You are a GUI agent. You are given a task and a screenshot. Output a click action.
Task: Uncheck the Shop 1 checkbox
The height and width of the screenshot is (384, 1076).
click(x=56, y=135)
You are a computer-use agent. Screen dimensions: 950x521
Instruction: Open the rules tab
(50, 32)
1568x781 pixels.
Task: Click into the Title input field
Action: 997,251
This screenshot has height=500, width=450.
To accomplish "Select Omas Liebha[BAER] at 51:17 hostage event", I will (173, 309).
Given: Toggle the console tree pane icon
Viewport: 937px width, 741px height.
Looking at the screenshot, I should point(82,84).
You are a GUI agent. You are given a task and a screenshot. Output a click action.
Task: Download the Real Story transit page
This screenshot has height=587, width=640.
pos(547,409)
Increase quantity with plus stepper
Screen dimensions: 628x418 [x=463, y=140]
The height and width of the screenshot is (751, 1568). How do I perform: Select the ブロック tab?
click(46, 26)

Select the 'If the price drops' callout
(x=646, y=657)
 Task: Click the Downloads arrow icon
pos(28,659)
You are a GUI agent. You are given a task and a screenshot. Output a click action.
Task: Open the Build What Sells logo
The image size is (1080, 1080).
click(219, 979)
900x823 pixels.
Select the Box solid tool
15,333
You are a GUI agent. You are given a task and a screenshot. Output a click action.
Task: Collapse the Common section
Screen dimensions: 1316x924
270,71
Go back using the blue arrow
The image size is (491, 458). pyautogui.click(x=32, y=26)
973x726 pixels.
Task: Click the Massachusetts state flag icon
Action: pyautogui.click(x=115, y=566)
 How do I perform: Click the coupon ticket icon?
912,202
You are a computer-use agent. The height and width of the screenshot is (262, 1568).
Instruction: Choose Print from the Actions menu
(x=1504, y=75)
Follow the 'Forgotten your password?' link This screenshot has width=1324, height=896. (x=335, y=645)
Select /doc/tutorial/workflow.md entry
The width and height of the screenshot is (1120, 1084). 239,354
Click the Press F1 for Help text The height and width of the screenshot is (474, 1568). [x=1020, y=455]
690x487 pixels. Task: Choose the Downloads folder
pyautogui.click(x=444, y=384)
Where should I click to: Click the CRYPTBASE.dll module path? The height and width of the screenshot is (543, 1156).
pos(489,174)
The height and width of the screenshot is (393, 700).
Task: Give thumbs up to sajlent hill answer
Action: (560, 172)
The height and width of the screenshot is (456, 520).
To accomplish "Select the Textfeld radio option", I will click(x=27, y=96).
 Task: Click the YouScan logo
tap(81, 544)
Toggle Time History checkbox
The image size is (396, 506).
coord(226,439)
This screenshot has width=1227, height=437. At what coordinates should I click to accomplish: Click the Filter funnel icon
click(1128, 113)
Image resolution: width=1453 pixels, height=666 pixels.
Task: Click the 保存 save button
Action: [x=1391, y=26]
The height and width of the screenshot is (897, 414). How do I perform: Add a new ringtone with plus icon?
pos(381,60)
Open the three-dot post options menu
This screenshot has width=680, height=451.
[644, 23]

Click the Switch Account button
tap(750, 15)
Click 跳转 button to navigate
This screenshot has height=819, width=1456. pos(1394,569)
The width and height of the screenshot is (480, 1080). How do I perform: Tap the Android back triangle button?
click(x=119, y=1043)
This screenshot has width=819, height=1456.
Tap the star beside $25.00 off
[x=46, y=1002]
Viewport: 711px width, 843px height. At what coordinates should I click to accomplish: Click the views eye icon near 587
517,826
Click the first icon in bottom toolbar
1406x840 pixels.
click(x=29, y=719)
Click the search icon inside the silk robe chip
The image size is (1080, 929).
================================
- [PROBLEM REQUIREMENTS] From the listing above, copy every line where the string "checkbox" is found.

- [TASK RESULT]
Task: Uncheck the Shop 1 checkbox
Toggle Time History checkbox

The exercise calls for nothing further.